Second, the fact that the United Auto Worker’s Union (UAW) is backing this bailout scares me. A LARGE PORTION OF THIS PROBLEM IS THE UAW’s FAULT! The UAW bullied GM, Delphi, and Chrysler into giving workers benefits and wages that the companies couldn’t afford. How? By threatening to strike when the companies were suffering. (I don’t remember the UAW ever threatening Ford with a strike in recent years, but I could be wrong). Let me give the UAW a little lesson in business management: When your company is losing money, the LAST thing you want to do is cost your company more money by not showing up to work and going on strike. If the government is going to step in and do anything about the auto industry crisis, it should be to reduce the choke-hold that the UAW has had on auto companies. Instead of complaining about getting your benefits or wages cut, be thankful that you have JOBS. Because when you go on strike, that means products aren’t being made, which means that less products will be sold, which means that less money comes in to the company, which means that either A) you lose your job or B) you lose wages/benefits. Striking during a time of CRISIS only furthers the problem, and the fact that the UAW leadership (and at least 51% of the membership) refuses to acknowledge this (or are just too stupid to realize it), really angers me.

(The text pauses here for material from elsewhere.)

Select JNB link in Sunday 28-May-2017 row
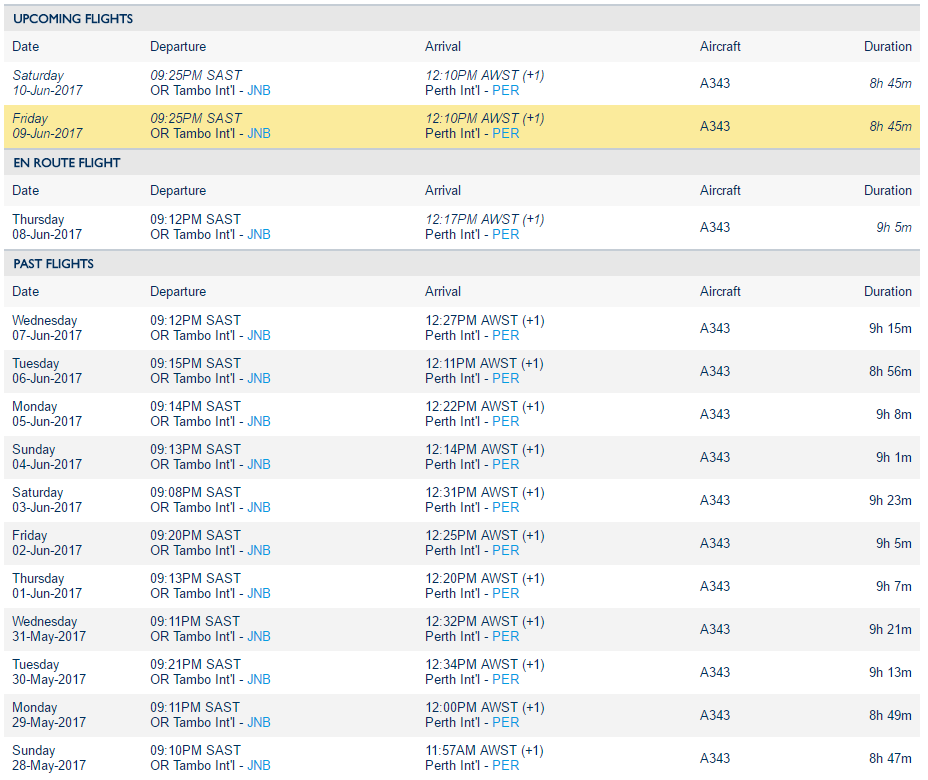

Obviously you can’t see me right now, but I’m actually getting angry just talking about the sheer stupidity of the UAW (and a lot of unions, such as the unions that struck during Northwest Airline’s financial problems and eventual bankruptcy).
And that leads me to my next point: Bankruptcy court. We have them for a reason folks. Let the automakers use them. We shouldn’t be looking at bailouts at all until the companies file for Chapter 11 (and even after that, I will still be opposed to bailouts).
Lastly: I don’t think that the bailouts will work with the auto industry. Some have cited (as they did for the bailout bill passed in October) that the government successfully bailed out Chrysler in the 1970s by guaranteeing a $1.5 billion loan. The problem with equating the 2 situations is that in the 1970s, we weren’t establishing a pattern of bailing out company after company who came to the government looking for help. In addition, that was a bailout of one company, not the auto industry. Honestly, if one of the Big 3 fail, that will probably be enough to give the other 2 enough business to recover. It’s not ideal, or anywhere CLOSE to ideal (heck, I have friends and family members who work in all 3 companies), but it’s better than this general industry bailout plan. I think that an industry bailout will help the Big 3 for a while, but that won’t be enough for them to recover, so 1 or 2 of them may fail (I honestly think GM would be the first to go, and I don’t see Ford going under).
It’s not a good situation, but a bailout will only make it worse. Michiganders and Detroiters need to stop being selfish and start thinking about the good of the country as a whole.